Yesterday was a red letter day for us! At long last, we now have a 'disabled' parking bay right outside the house. It took a while, but boy do we need it. Initially we were told to apply for it only when it really became necessary, otherwise our application could be refused. Well, that made sense. So we wait until it reaches the stage when parking any further away than right outside the house is really out of the question. We apply for the bay. Then they tell us it will take six months before the process will be complete! However, I have to say that having explained our situation, they did agree that they could probably speed things up a bit - that was a number of weeks ago but today, it happened.  It took them all of about fifteen minutes to organise. Impressive.

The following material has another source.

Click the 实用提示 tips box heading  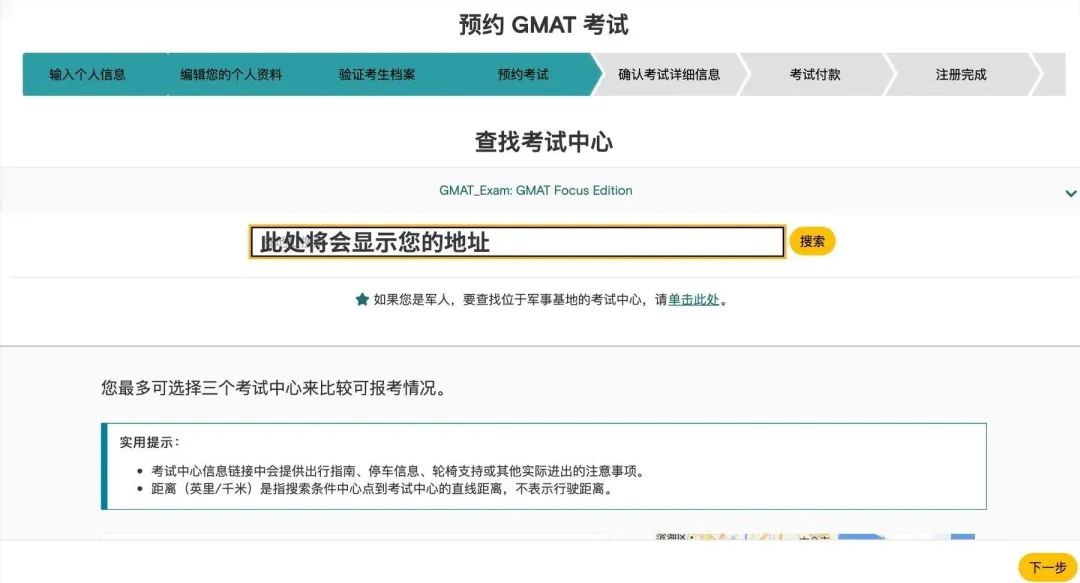click(x=150, y=442)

 Later, Roy from 'Medequip' arrived with the bed raisers (custom-made). What a great job. I thought they'd be unsightly and, although useful, present an ugly reminder of yet another adaptation to meet a further deterioration in Roch's physical condition. But no! They are wooden and Roy actually went to the bother of using a dark woodstain to match our wooden floor. The raisers are fixed to the floor and the legs of the bed rest inside them, bringing the height of the bed up to a more comfortable level for Roch to sit down and to and raise himself to a standing position. You would hardly notice them, and when you do, they look quite attractive. Thank you Roy, a true craftsman. Thank you Rachel, for organising it. Only thing is, it's more difficult now for him to put his shoes on when he's sitting on the bed. Ah well, you can't have everything...

Today wasn't so good. I was out and he was alone.  He was in the bathroom at the sink and his left leg went from under him. He managed to land with his throat somehow supported by the edge of the sink - but as this position was clearly going to end up choking him, he let himself fall backwards, happily missing any sharp edges. He rested for a while, then slid his way out of the bathroom along the smooth floor of our hallway to the bottom of the stairs, where he managed to bring himself to a standing position. Quite an adventure. By the time I heard about it, he had recovered from the shock and mercifully hadn't injured himself. I imagine he must have been quite shaken. I called to check in with him after his fall but he didn't tell me what had happened in case 'it spoiled my afternoon'.  Well, yes but...
Good thing we agreed that he should never lock the bathroom door. Should we be thinking about one of those alarms people carry around? Time to talk about strategies.

A different stress is as good as a rest?

Not sure I should adopt the above as a personal maxim but it feels like it might just have adopted me! As you may know, I started a new post in work three months ago and it's been a stressful time.  I feel like I'm getting to grips with it now. But there's so much to do in three days!! I can honestly say that at work I really don't think about things at home at all. There just isn't time. Then home I come for my 'days off'. I love those days and especially at this time of year, when I can enjoy the garden with its autumn colours and scents - that crisp smoky air.  A time of pumpkin soup and crunchy apples!

Last Friday at work I felt on top of things and buzzed through my 'to-do' list, but stayed late to do it. Friday is a good day to stay late at work as Roch goes into work on a Friday and out for a few bevies afterwards with his mates. But by the time I made it home I was a lifeless shadow of my usual self and took to my bed with the stirrings of a migraine, leaving the lads to Chinese takeaway...

It meant that although on Saturday I woke blessedly free of headache after a long undisturbed sleep, I was weary and under par for the next two days.  I didn't feel quite as on top of things at home - not the way I like it. So, clearly haven't got the balance right yet.